Krasnov et al. 2008

Krasnov BR, Shenbrot GI, Khokhlova IS, Mouillot D, Poulin R. 2008. Latitudinal gradients in niche breadth: empirical evidence from haematophagous ectoparasites. Journal of Biogeography 35: 592-601.

This paper examined Rapoport’s rule in fleas that use small mammals in the Palaearctic as hosts, applying phylogenetic independent contrasts (PIC) to questions of geographic range size, latitude, and niche breadth. These authors consider Rapoport’s rule, of increased geographic range sizes with higher latitudes, to be a special case of a more general pattern of niche-breadth expansion (less specialization) with higher latitudes. Under this explanation, specialized species have narrow tolerances of abiotic conditions, use a small range of resources, and / or tolerant of a very limited set of competitors, predators, parasites, and diseases.

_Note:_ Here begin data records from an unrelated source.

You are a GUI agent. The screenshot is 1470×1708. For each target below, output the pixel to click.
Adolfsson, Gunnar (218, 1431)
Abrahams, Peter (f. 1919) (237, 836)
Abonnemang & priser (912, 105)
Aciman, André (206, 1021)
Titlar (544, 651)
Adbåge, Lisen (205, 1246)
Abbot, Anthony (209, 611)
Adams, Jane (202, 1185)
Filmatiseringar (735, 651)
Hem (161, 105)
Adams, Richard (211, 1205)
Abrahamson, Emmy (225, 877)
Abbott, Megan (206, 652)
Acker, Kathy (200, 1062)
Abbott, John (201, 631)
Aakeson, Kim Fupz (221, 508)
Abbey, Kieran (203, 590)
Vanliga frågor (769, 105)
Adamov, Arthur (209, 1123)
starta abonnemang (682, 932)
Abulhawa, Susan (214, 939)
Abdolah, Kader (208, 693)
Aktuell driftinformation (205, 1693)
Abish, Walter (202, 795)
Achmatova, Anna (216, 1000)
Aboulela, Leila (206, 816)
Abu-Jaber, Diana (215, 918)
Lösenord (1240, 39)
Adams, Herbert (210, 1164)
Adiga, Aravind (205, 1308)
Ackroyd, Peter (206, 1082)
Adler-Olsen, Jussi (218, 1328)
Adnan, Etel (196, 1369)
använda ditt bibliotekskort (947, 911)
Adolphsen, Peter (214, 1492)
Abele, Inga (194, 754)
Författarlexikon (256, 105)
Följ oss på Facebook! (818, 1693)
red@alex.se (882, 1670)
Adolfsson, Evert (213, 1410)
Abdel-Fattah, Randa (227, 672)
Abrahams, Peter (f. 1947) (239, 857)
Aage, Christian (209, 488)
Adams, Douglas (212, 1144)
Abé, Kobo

There is controversy in the current biogeographic literature about the extent of application of Rapoport’s rule or Rapoport’s effects. Some authors consider it a global phenomenon, driven by global mechanisms such orbital dynamics (Dynesius & Jansson, 2000) or habitat stability (MacArthur 1955; 1972) differences across the globe. Other authors, most notably Rhode (1996; 1999) consider Rapoport’s effects to be localized to only some latitudes or taxonomic groups.

Recently, Vazquez and Stevens (2004) presented a hypothesis for a mechanism underlying a global Rapoport’s rule. Briefly, they proposed that a positive relationship between niche breadth and latitude will occur if 1) there is a latitudinal gradient in species richness and 2) the species interaction network is an asymmetrically specialized interaction network such that specialists tend to interact with generalists. This hypotheses appears to involve the opposite direction of causality compared to hypotheses relating high tropical species richness to narrow species niches (i.e. high specialization) via character displacement and competitive exclusion.

The measure of niche breadth used in this study includes an estimate of the taxonomic distinctiveness of the fleas’ hosts. A flea species with a broad niche will use hosts that are more distantly related to each other than will a flea species with a narrow niche, even if both flea species use the same number of species of host. The authors describe this as the STD index, in which high values indicate more taxonomically distinct hosts such as hosts in different orders. In their analysis, these authors excluded all extreme specialist flea species, those found in only one geographic site or on only one mammal host species.

Analyses included regressions of two dependent variables (host specificity and geographic range size) against the independent variable (geographic range position) using both conventional statistics and PIC. Geographic range position was taken as the midpoint latitude of a species geographic range, which was computed by constructing minimum surface polygons and other techniques more fully described in their methods section.
Species level phylogenies were constructed for each family of fleas, based on a family-level phylogeny previously produced by Medvedev (1995) and morphological and taxonomic characters. Polytomies were considered “soft” i.e. they assumed no knowledge of hidden branching patterns. The PIC conducted by these authors included a range of sophisticated statistical controls, again more fully detailed in their methods section.

The results of this study demonstrate 1. fleas follow Rapoport’s rule, at least in the Palaearctic and 2. host specificity in fleas declines at higher latitudes. Thus the positive relationship in fleas of niche breadth and latitude holds for both abiotic (geographic range size) and biotic (diversity of hosts) components of their niches. There were some exceptions, but the overall trend is clear. These authors propose a mechanism underlying this trend that is much in line with Vazquez and Stevens (2004), involving interactions between niche breadth and geographic range and latitude and niche breadth.